Short problem
Locate every line in the material below that contains the string "coordinates", and copy each one. Matching is case-sensitive.

-- START Recorded data --

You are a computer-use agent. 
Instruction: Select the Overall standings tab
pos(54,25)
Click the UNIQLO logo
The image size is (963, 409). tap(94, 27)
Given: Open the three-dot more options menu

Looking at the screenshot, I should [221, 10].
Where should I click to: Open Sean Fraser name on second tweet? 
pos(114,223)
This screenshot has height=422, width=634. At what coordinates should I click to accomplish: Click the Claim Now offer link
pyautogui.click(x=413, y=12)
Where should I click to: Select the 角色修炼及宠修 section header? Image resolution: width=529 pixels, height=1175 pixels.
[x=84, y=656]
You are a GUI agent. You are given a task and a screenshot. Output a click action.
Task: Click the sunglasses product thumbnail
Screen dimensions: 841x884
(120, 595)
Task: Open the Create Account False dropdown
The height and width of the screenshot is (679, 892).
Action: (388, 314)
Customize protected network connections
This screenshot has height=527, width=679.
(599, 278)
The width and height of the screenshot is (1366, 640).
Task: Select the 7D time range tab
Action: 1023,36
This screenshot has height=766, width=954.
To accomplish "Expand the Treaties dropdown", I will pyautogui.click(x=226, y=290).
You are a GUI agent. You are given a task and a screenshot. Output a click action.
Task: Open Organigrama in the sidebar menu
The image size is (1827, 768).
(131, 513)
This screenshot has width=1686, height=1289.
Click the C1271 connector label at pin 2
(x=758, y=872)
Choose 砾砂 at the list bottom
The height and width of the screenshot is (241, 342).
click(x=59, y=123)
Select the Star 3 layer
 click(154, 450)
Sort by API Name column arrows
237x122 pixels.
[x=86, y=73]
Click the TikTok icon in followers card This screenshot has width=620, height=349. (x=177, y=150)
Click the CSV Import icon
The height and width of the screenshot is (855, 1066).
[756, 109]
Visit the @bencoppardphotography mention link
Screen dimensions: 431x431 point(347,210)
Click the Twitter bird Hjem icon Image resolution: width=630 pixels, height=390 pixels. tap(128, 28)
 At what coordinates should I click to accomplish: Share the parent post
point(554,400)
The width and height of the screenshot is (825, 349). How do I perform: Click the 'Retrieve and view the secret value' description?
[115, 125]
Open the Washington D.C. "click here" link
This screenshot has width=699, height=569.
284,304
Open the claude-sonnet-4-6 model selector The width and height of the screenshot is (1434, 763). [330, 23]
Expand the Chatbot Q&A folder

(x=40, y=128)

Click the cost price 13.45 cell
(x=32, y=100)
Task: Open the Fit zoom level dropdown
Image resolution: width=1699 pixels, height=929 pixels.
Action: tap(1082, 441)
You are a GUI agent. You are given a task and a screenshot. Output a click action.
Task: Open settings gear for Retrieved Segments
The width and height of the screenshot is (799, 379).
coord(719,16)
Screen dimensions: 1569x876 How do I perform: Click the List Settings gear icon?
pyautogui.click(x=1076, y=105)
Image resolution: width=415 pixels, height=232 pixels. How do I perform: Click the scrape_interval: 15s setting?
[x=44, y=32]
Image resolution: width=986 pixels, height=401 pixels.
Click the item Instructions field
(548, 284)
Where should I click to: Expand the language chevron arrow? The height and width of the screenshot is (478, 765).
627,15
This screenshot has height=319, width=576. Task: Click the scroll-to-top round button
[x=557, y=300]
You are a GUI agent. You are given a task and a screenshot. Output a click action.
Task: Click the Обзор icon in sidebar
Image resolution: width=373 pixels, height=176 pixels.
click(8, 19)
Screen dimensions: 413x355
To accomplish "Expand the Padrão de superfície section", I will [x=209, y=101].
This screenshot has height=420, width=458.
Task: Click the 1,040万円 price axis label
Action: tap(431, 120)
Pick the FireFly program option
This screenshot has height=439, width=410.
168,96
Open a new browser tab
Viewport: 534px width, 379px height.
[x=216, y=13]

-- END Recorded data --

Result
This screenshot has height=422, width=634. At what coordinates should I click to accomplish: Click the Claim Now offer link
 At what coordinates should I click to accomplish: Share the parent post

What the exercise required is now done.